## TEXTO FORNECIDO
================================

Fonte: A GAZETA, 13/11/2011, p.37
O polo gás-químico de Linhares (ou UFN-IV, segundo denominação da Petrobrás) esteve muito perto de se tornar uma realidade em 2015, entretanto uma série de eventos ligados à conjuntura política da época, e desconhecidos até então, foram revelados a posteriori . Projetos foram redefinidos como insustentáveis e por fim, abortados.
Para entender essa trágica conjuntura, recomendo a leitura do livro “A Organização”, da jornalista Malu Gaspar. Esta obra não aborda diretamente a cadeia de eventos que culminaram com o encerramento abrupto do polo gás-químico de Linhares, mas permite compreender o contexto da época em que esse projeto se desenvolveu (https://www.amazon.com.br/organiza%C3%A7%C3%A3o-Odebrecht-esquema-corrup%C3%A7%C3%A3o-chocou-ebook/dp/B08LR1VRZR).
Mas enfim, de que se tratava esse projeto afinal e qual sua importância para Linhares, o Espírito Santo e o país ?
Verificando uma publicação da época, A_TRIBUNA_2012 , pode se ter boa dimensão da importância deste projeto e como ainda se mantém atual.
Além disso, um infográfico produzido pelo jornal A GAZETA em 2011, e que abre esta apresentação, resumiu bem este magnífico projeto, permitindo rápida compreensão que o gás natural – riqueza natural em que o ES figura como segundo maior produtor do país, com uma produção de quase 10 milhões de metros cúbicos por dia (dados de 2018, segundo https://portaldaindustria-es.com.br/system/repositories/files/000/000/080/original/FEC_marco_2018.pdf?1550691159 ) , tem uso mais nobre do que somente seu uso combustível.
Torna-se portanto imperativo seu beneficiamento, agregando valor com a produção primária de amônea e posteriormente uréia, além de metanol (ou álcool metílico).
A uréia, é reconhecidamente um importante fertilizante (e vital para o agronegócio brasileiro), possuindo 46 % de nitrogênio em sua estrutura molecular. É importada em grande quantidade (tendo superado a marca de 1 bilhão de dólares em 2020), conforme o gráfico abaixo:
Fonte: https://blog.logcomex.com/importacao-de-ureia-agricola-ultimos-12-meses/, acesso em 08/07/2021
Desta forma se explica a concepção do projeto, que em 2009 planejou a produção de 763 mil toneladas de uréia por ano.
Apesar desta quantidade ser expressiva, está abaixo do que foi importado em 2020 (aproximadamente quase 7 milhões de toneladas, segundo https://www.globalfert.com.br/analises/importacao-de-fertilizantes-bate-recorde-em-2020/ ).
Sendo assim, a produção de uréia em Linhares – de pelo menos 1 milhão de toneladas/ano – através do gás natural, se torna atividade estratégica para o agronegócio brasileiro.
Uma observação relevante é a possibilidade de produção de melamina (não confundir com melanina, pigmento da pele), que apesar de possuir amplo espectro de aplicações, possui significado especial para Linhares (que possui significativo polo moveleiro), por permitir agregar valor à confecção de placas de MDF (placa de fibra de madeira de média densidade), por sua função adesiva.

================================

## CONTEÚDO DA LISTAGEM

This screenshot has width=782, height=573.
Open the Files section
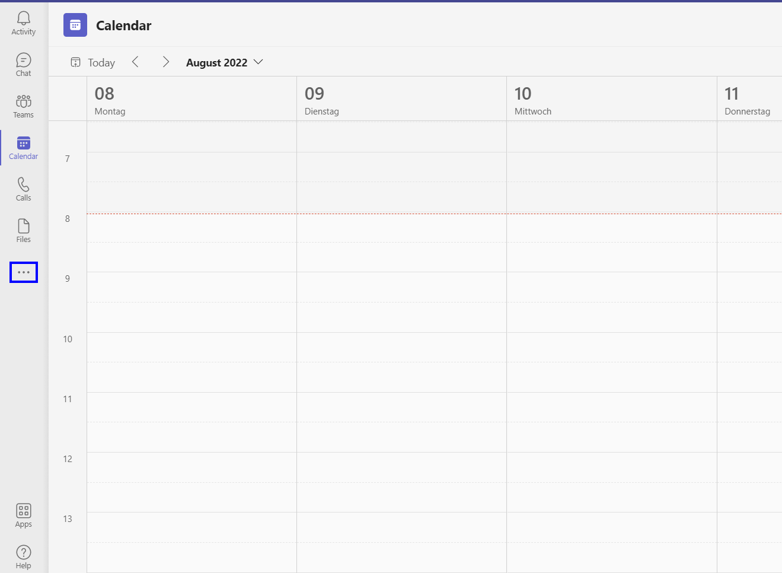tap(24, 231)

================================

Transcreva o trecho do texto de "Verificando uma publicação" a "seu uso combustível.", substituindo "infográfico" por "material ilustrado". A listagem não tem relação com o texto.

Verificando uma publicação da época, A_TRIBUNA_2012 , pode se ter boa dimensão da importância deste projeto e como ainda se mantém atual.
Além disso, um material ilustrado produzido pelo jornal A GAZETA em 2011, e que abre esta apresentação, resumiu bem este magnífico projeto, permitindo rápida compreensão que o gás natural – riqueza natural em que o ES figura como segundo maior produtor do país, com uma produção de quase 10 milhões de metros cúbicos por dia (dados de 2018, segundo https://portaldaindustria-es.com.br/system/repositories/files/000/000/080/original/FEC_marco_2018.pdf?1550691159 ) , tem uso mais nobre do que somente seu uso combustível.